If I call length() on the Unicode string S := 'Ĥà̲V̂e' in Delphi, I will get back, 8.
This is because the lengths of the individual characters [Ĥ],[à̲],[V̂], and [e] are 2, 3, 2, and 1 respectively. This is because Ĥ has a surrogate, à̲ has two additional surrogates, V̂ has a surrogate and e has no surrogates.
If I wanted to return the second element in the string including all surrogates, [à̲], how would I do that? I know I would need to do some sort of testing of the individual bytes. I ran some tests using the routine
function GetFirstCodepointSize(const S: UTF8String): Integer;
referenced in this SO Question.
but got some unusual results, eg, here are some length and sizes of some different codepoints. Below is a snippet of how I generated these tables.
...
UTFCRUDResultStrings.add('INPUT: '+#9#9+ DATA +#9#9+ 'GetFirstCodePointSize = ' +intToStr(GetFirstCodepointSize(DATA))
+#9#9+ 'Length =' + intToStr(length(DATA)));
...
First Set: This makes sense to me, each code point size is doubled, but these are one character each and Delphi gives me the length as just 1, perfect.
INPUT: ď GetFirstCodePointSize = 2 Length =1
INPUT: ơ GetFirstCodePointSize = 2 Length =1
INPUT: ǥ GetFirstCodePointSize = 2 Length =1
Second set: It initially looks to me like the lengths and code points are reversed?

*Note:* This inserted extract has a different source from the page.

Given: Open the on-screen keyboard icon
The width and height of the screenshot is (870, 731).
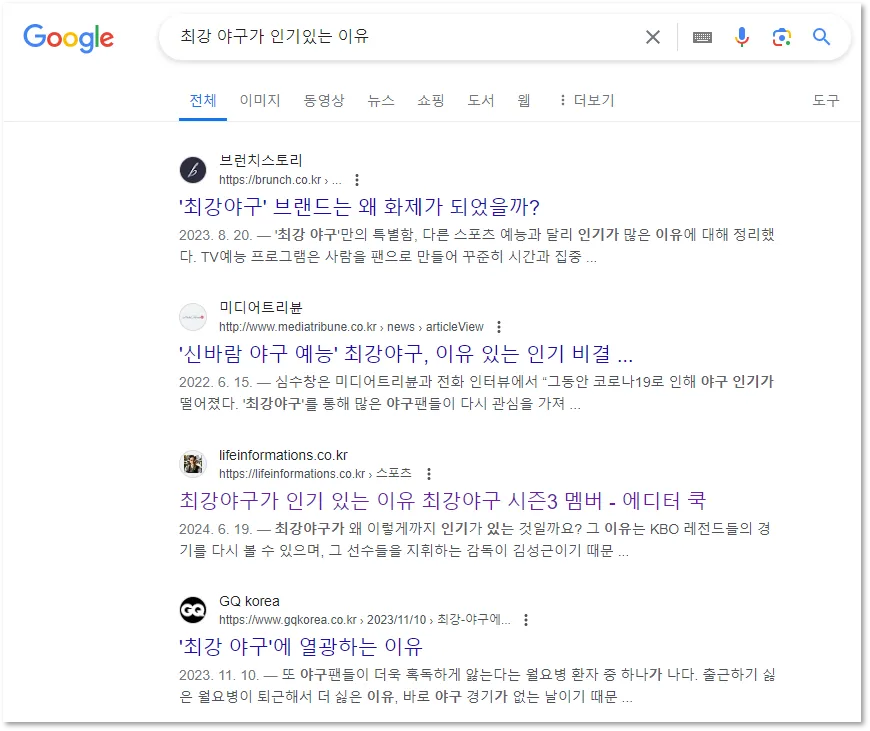Looking at the screenshot, I should click(x=701, y=36).
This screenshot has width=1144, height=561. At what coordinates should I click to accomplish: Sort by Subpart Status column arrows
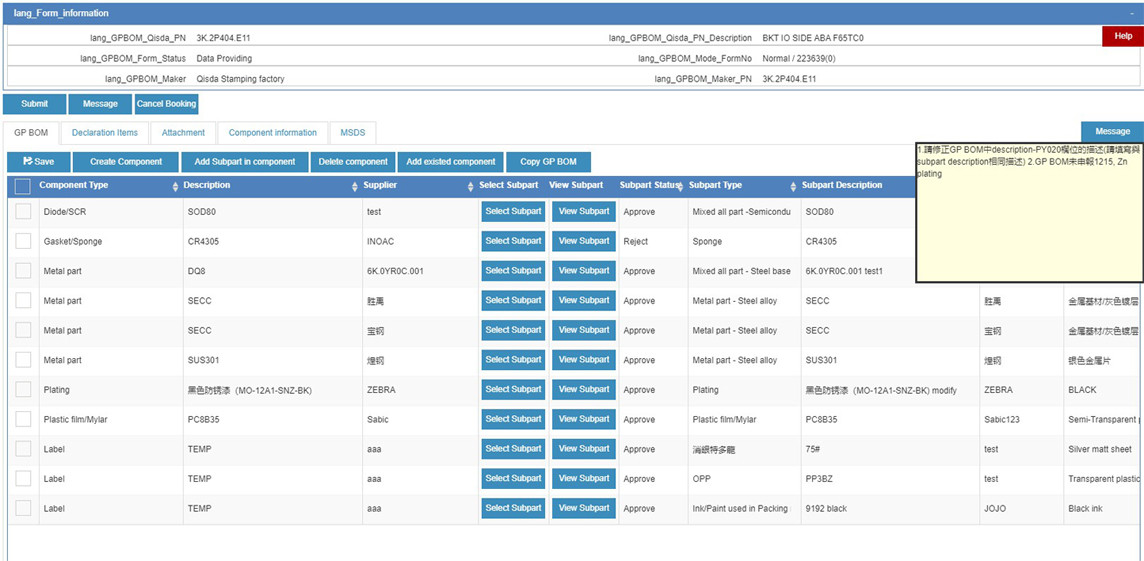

I am guessing the reason for this is that the characters + surrogates are being treated individually, hence the first codepoint size is for the 'H', which is 1, but the length is returning the lengths of 'H' plus '^'.
INPUT: Ĥ GetFirstCodePointSize = 1 Length =2
INPUT: à̲ GetFirstCodePointSize = 1 Length =3
INPUT: V̂ GetFirstCodePointSize = 1 Length =2
INPUT: e GetFirstCodePointSize = 1 Length =1
Some additional tests...
INPUT: ¼ GetFirstCodePointSize = 2 Length =1
INPUT: ₧ GetFirstCodePointSize = 3 Length =1
INPUT: GetFirstCodePointSize = 4 Length =2
INPUT: ß GetFirstCodePointSize = 2 Length =1
INPUT: GetFirstCodePointSize = 4 Length =2
Is there a reliable way in Delphi to determine where an element in a Unicode String starts and ends?
I know my terminology using the word element may be off, but I don't think codepoint and character are right either, particularly given that one element may have a codepoint size of 3, but have a length of only one.